→ DATASET RECORDS
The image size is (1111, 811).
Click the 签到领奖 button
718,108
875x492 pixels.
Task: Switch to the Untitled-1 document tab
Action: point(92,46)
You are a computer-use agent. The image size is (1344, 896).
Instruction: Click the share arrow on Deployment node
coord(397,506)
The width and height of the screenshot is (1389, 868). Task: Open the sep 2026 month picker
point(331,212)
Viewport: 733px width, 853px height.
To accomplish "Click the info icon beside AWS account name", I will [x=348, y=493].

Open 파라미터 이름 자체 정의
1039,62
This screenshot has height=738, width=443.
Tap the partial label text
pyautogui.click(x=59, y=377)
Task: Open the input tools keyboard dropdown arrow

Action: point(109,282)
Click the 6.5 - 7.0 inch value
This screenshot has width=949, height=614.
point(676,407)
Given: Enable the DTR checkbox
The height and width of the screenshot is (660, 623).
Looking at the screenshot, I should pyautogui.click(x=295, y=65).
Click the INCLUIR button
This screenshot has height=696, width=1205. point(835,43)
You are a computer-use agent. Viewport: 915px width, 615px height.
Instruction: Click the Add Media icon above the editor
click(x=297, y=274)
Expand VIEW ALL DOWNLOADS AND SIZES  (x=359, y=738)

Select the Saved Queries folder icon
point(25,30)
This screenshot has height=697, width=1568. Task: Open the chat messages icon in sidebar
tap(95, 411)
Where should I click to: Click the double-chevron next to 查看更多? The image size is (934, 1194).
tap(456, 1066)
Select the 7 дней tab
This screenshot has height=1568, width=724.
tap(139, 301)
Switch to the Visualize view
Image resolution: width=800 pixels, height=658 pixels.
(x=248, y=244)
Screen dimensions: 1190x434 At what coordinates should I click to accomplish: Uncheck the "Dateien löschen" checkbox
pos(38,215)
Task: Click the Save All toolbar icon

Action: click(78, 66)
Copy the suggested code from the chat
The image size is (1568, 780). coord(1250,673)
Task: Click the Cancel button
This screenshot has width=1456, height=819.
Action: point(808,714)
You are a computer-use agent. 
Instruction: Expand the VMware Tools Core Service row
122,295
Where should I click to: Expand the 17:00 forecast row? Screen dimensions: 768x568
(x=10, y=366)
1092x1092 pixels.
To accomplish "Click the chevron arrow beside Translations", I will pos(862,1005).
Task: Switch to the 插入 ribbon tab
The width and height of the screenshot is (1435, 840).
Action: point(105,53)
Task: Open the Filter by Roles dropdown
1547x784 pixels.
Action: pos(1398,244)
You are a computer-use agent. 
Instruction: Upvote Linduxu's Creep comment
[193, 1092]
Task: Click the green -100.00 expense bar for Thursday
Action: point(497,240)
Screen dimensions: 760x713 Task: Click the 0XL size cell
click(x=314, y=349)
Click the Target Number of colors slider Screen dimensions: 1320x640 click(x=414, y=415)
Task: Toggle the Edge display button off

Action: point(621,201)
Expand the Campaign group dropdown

→ REQUIRED WORK
Rewrite all the records above, changing every "Instruction" to "Goal" and leaving everything else as it is.

→ COMPLETE OUTPUT
The image size is (1111, 811).
Click the 签到领奖 button
718,108
875x492 pixels.
Task: Switch to the Untitled-1 document tab
Action: point(92,46)
You are a computer-use agent. The image size is (1344, 896).
Goal: Click the share arrow on Deployment node
coord(397,506)
The width and height of the screenshot is (1389, 868). Task: Open the sep 2026 month picker
point(331,212)
Viewport: 733px width, 853px height.
To accomplish "Click the info icon beside AWS account name", I will [x=348, y=493].

Open 파라미터 이름 자체 정의
1039,62
This screenshot has height=738, width=443.
Tap the partial label text
pyautogui.click(x=59, y=377)
Task: Open the input tools keyboard dropdown arrow

Action: point(109,282)
Click the 6.5 - 7.0 inch value
This screenshot has width=949, height=614.
point(676,407)
Given: Enable the DTR checkbox
The height and width of the screenshot is (660, 623).
Looking at the screenshot, I should pyautogui.click(x=295, y=65).
Click the INCLUIR button
This screenshot has height=696, width=1205. point(835,43)
You are a computer-use agent. Viewport: 915px width, 615px height.
Goal: Click the Add Media icon above the editor
click(x=297, y=274)
Expand VIEW ALL DOWNLOADS AND SIZES  (x=359, y=738)

Select the Saved Queries folder icon
point(25,30)
This screenshot has height=697, width=1568. Task: Open the chat messages icon in sidebar
tap(95, 411)
Where should I click to: Click the double-chevron next to 查看更多? The image size is (934, 1194).
tap(456, 1066)
Select the 7 дней tab
This screenshot has height=1568, width=724.
tap(139, 301)
Switch to the Visualize view
Image resolution: width=800 pixels, height=658 pixels.
(x=248, y=244)
Screen dimensions: 1190x434 At what coordinates should I click to accomplish: Uncheck the "Dateien löschen" checkbox
pos(38,215)
Task: Click the Save All toolbar icon

Action: click(78, 66)
Copy the suggested code from the chat
The image size is (1568, 780). coord(1250,673)
Task: Click the Cancel button
This screenshot has width=1456, height=819.
Action: point(808,714)
You are a computer-use agent. 
Goal: Expand the VMware Tools Core Service row
122,295
Where should I click to: Expand the 17:00 forecast row? Screen dimensions: 768x568
(x=10, y=366)
1092x1092 pixels.
To accomplish "Click the chevron arrow beside Translations", I will pos(862,1005).
Task: Switch to the 插入 ribbon tab
The width and height of the screenshot is (1435, 840).
Action: point(105,53)
Task: Open the Filter by Roles dropdown
1547x784 pixels.
Action: pos(1398,244)
You are a computer-use agent. 
Goal: Upvote Linduxu's Creep comment
[193, 1092]
Task: Click the green -100.00 expense bar for Thursday
Action: point(497,240)
Screen dimensions: 760x713 Task: Click the 0XL size cell
click(x=314, y=349)
Click the Target Number of colors slider Screen dimensions: 1320x640 click(x=414, y=415)
Task: Toggle the Edge display button off

Action: point(621,201)
Expand the Campaign group dropdown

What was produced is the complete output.